▸ **TASK PROMPT**:
Please convert these rows into a JSON list of strings, one string per line, omitting blank lines.

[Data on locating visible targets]
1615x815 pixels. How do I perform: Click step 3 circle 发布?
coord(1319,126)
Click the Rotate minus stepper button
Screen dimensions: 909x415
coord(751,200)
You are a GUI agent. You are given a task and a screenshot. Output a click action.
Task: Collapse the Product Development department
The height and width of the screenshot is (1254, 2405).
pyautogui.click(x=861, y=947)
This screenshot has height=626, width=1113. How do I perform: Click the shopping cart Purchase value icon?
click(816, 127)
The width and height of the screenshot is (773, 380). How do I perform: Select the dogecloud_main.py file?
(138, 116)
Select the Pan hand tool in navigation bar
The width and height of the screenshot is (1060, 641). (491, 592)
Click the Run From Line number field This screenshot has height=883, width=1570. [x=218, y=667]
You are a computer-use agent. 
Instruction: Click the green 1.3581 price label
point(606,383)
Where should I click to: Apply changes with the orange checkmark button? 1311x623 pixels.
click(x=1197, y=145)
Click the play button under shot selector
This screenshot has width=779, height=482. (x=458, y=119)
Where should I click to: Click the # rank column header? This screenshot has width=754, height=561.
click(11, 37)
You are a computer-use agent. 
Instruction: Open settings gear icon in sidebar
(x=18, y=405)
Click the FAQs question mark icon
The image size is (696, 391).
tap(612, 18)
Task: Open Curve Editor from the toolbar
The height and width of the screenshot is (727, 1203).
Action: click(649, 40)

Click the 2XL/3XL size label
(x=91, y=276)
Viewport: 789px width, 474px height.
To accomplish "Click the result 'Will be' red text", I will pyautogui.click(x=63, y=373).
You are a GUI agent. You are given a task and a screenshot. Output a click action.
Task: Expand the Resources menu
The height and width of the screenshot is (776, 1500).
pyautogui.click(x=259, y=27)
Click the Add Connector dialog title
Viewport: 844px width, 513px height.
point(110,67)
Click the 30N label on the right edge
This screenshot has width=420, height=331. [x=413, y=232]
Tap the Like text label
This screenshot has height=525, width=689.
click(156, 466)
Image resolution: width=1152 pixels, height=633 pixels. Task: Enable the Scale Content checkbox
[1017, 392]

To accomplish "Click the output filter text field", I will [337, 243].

▸ **OUTPUT OF THE EXERCISE**:
[
  "1615x815 pixels. How do I perform: Click step 3 circle 发布?",
  "coord(1319,126)",
  "Click the Rotate minus stepper button",
  "Screen dimensions: 909x415",
  "coord(751,200)",
  "You are a GUI agent. You are given a task and a screenshot. Output a click action.",
  "Task: Collapse the Product Development department",
  "The height and width of the screenshot is (1254, 2405).",
  "pyautogui.click(x=861, y=947)",
  "This screenshot has height=626, width=1113. How do I perform: Click the shopping cart Purchase value icon?",
  "click(816, 127)",
  "The width and height of the screenshot is (773, 380). How do I perform: Select the dogecloud_main.py file?",
  "(138, 116)",
  "Select the Pan hand tool in navigation bar",
  "The width and height of the screenshot is (1060, 641). (491, 592)",
  "Click the Run From Line number field This screenshot has height=883, width=1570. [x=218, y=667]",
  "You are a computer-use agent. ",
  "Instruction: Click the green 1.3581 price label",
  "point(606,383)",
  "Where should I click to: Apply changes with the orange checkmark button? 1311x623 pixels.",
  "click(x=1197, y=145)",
  "Click the play button under shot selector",
  "This screenshot has width=779, height=482. (x=458, y=119)",
  "Where should I click to: Click the # rank column header? This screenshot has width=754, height=561.",
  "click(11, 37)",
  "You are a computer-use agent. ",
  "Instruction: Open settings gear icon in sidebar",
  "(x=18, y=405)",
  "Click the FAQs question mark icon",
  "The image size is (696, 391).",
  "tap(612, 18)",
  "Task: Open Curve Editor from the toolbar",
  "The height and width of the screenshot is (727, 1203).",
  "Action: click(649, 40)",
  "Click the 2XL/3XL size label",
  "(x=91, y=276)",
  "Viewport: 789px width, 474px height.",
  "To accomplish \"Click the result 'Will be' red text\", I will pyautogui.click(x=63, y=373).",
  "You are a GUI agent. You are given a task and a screenshot. Output a click action.",
  "Task: Expand the Resources menu",
  "The height and width of the screenshot is (776, 1500).",
  "pyautogui.click(x=259, y=27)",
  "Click the Add Connector dialog title",
  "Viewport: 844px width, 513px height.",
  "point(110,67)",
  "Click the 30N label on the right edge",
  "This screenshot has width=420, height=331. [x=413, y=232]",
  "Tap the Like text label",
  "This screenshot has height=525, width=689.",
  "click(156, 466)",
  "Image resolution: width=1152 pixels, height=633 pixels. Task: Enable the Scale Content checkbox",
  "[1017, 392]",
  "To accomplish \"Click the output filter text field\", I will [337, 243]."
]